Unless it’s a life-threatening food allergy, (and even then) they don’t care about WHY you don’t want a specific ingredient, so just ask if your dish can be modified to your liking and then go from there without the self-righteous 5 minute explanation on your philosophical worldview about the hidden shame of factory farming or the tragic plight of the Guatemalan farmer.

I try to avoid chains, even when traveling on the interstate. However, I do agree with the thinking behind your exit location rule (but the same goes for chains as well, maybe even more so).

When practical, I will try to search out a busy local even if it means driving a few miles out of my way. Have I ended up being burnt by this quest, yes. But I’ve also found some real gems as well. Now with I-phones, this quest is made even easier with available maps, directions, listings, and reviews!!!

Don’t base your tip on how good the food tasted. The servers didn’t cook it. Tip well for attentive, friendly service, whether you liked the food or not.

Most chains will still be clueless on how to modify a dish accordingly. If traveling, you’re better off sticking to a listed vegetarian selection or salad.

The ethnicity/cop rule.
If it’s an ethnic restaurant, look for people of that ethnicity - if they won’t eat there you shouldn’t either.
Look for cops - cops spend a lot of time patrolling an area. If there’s a place with good food at an affordable price, the cops know about it.

The tipping and veggie rules are good, but frankly they’re altruistic–I’m thinking more about rules that lead to eating decent food or avoiding nasty food. I’m totally selfish with my rules. (I trust myself to treat wait staff decently and to tip appropriately: my worry is that other people or their food will suck).

The ethnicity rule is interesting, but it’s failed me spectacularly at least once. When I lived in Chapel Hill, there was a restaurant called El Rodeo. Most of the clientele were Latino. The food was absolutely goddamn disgusting by my standards: incredibly lardy and foul. Ever since, I’ve been wary of the ethnicity idea, because maybe my tastes in food aren’t the same as folks who grew up with a scoop of lard in their beans at every meal, or whatever.

The cop rule is interesting. I’ll have to kep an eye out for that.

flickster, your modification of the Interstate rule is interesting. My problem with it is that a crowded parking lot may mean a long wait, and if I’m driving, I’m probably not willing to take a long wait. However, for folks with different circumstances (e.g., you’re on a road trip just for the sake of being on a road trip), it makes total sense.

Your whim is someone else’s work - keep your demands down to a reasonable level.

We found ourselves at Chili’s, home of the baby back ribs some time back - with - surprise! - a fanatical vegetarian who would not suffer one fleck of bacon on his appetizer. Watching him for 10 minutes ordering something was a trip. I must say, though, the waitress was a real pro. She and veg-o had a long discussion about veggie patties, beans, rice, and various modifications that could be had off-menu. She told us that she had served a party of vegans the week before. She got a nice tip for her pains, believe it.

Always have a Plan B in mind.

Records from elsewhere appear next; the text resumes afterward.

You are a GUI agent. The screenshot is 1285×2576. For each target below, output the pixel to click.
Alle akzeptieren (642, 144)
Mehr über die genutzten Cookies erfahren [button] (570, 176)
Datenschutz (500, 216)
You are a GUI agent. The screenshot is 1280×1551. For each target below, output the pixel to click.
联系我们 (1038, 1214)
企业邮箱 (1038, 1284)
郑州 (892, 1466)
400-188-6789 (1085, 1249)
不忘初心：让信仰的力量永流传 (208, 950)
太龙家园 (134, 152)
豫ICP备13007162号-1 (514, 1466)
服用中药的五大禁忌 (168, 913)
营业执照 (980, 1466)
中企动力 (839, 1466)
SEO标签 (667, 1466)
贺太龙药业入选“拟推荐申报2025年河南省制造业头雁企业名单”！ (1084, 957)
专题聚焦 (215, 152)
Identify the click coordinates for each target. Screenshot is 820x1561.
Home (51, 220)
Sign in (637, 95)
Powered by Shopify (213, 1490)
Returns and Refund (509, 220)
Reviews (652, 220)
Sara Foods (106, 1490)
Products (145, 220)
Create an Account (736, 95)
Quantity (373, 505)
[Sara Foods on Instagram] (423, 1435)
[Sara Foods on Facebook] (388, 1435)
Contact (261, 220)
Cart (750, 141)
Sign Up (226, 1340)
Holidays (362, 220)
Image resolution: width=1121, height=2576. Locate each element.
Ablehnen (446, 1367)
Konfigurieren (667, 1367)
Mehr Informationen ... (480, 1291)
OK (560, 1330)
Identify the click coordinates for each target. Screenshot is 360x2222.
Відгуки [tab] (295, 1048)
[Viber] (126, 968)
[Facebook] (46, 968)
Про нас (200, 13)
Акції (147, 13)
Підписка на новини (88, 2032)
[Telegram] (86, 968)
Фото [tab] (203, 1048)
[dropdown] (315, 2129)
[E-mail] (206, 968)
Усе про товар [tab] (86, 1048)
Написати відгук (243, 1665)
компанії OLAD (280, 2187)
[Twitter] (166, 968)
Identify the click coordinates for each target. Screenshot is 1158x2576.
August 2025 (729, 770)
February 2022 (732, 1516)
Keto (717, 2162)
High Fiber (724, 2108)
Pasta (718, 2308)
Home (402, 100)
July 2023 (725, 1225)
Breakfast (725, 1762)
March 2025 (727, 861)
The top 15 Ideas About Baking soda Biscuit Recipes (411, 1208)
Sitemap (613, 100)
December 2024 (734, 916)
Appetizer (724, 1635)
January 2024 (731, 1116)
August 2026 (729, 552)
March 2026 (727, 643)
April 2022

That way, if the restaurant happens to be out of something, you don’t have to start frantically scanning the menu again looking for something else.

And something I always do: if I have to remember a laundry list of substitutions or omissions (like, say, ordering a roast beef sandwich with swiss cheese on rye as a turkey sandwich with cheddar cheese on wheat), just order something else. I try to find a thing that has the most amount of ingredients that I like–if there are too many things on it that I don’t like, I don’t bother.

If you are eating ethnic, the fancier the plating, the worse the food. The best BBQ is served on butcher paper. The best fried chicken is served on a chipped white plate that looks like a school cafeteria plate.

Sides can show quality. If a place serves black-eyed peas and greens, you can count on their fried chicken.

Don’t eat with vegans. Ever.

In semi-defense of El Rodeo, it used to be damn good. It changed management (in-house) a few times until it was eventually bought out by another chain, the food quality declining steadily all the while. In its present form its clientele consists mostly of college students who usually drink too much beer to taste the food :stuck_out_tongue:

I’ve had decent luck with the ethnicity rule, especially in Asian restaurants. There are some spectacularly bad Chinese joints in my area but you very seldom see many Chinese people eating in them. My aunt is Korean and she definitely doesn’t mess around with where she spends her night-on-the-town money.

My corollary to this rule is to try to eat at places where people are cooking food that is native to their own ethnic group. If they grew up eating it there’s a greater chance that they might know how the hell it’s made.


Hell yes. The best barbecue sandwich I ever had was served in a paper wrapper on a styrofoam plate. For dessert we were served most excellent banana pudding in styrofoam drink cups :smiley:

never heard of El Rodeo but the only Mexican restaurant I eat at in Chapel Hill is Bandidos; the food is good although it can be greasy. I guess it passes the ethnicity test for employees but not customers in my experience; does that still count?

If you’re eating in a moderately nice or better restaurant (non-chain) the quality of the bread is always a tip-off. Good bread means good food. Doughy blah rolls mean indifferent entrées. Overly fussy zucchini-walnut-date-pesto bread means the chef will mix too many flavors together and ruin whatever is underneath. Nearly infallible.

Not to go on an all-out Chapel Hill derail, but Bandido’s is not considered among the people I know to be all that authentic (FWIW the guy who originally owned it, years ago, was from Colombia). It’s okay, they do some stuff well (I like the shredded beef), but IMO there are better places. If you get a chance, try Torero’s or, even better, Fiesta Grill.

I don’t care about authentic as much as what I like. And Bandidos is the cheapest place to go (for lunch anyway) and I already like it and don’t like trying new things

Heh, I didn’t figure anyone else would know that restaurant. This was in 1998 that I had that experience; I’d never been there before, nor did I return.

  1. When in doubt, order the house specialty. If they can’t make that taste good, they aren’t going to make anything taste good.

  2. Truck drivers don’t know the best restaurants; they know the restaurants with the biggest parking lots.

  3. In a new city, never eat in a restaurant chain that you can eat at back home. It’s pretty silly to travel 1000 miles to eat at an Applebee’s.

  4. There are certain places where it’s impossible to find bad restaurant food. So far, my list includes San Francisco, Montreal, Paris, and the Lexington Market in Baltimore.

  5. The longer a restaurant has been in business under the same management, the better it is likely to be.

  6. If a seafood restaurant doubles as a fish market, eat there.

  7. If a local restaurant or diner has its own left turn lane leading into it, eat there.

Oh, I thought of another one…

If a restaurant has a zillion items on the menu, from disparate schools of cooking (i.e., they have pasta dishes in one category and fajitas in another and “rice bowls” in yet another), there’s a good chance they might all be mediocre. It’s the classic “Jack of All Trades, Master of None” idiom.

A local new restaurant opened up a few years ago, and they had exactly this problem - a menu that read like a book, and nothing particularly tasty. They quite quickly pared down the menu, but they’re since gone under and re-opened. In some ways, you don’t even have to have much on the menu - just make what you have really, really good - people will come for one specific thing if you make the best thing in town, no problem.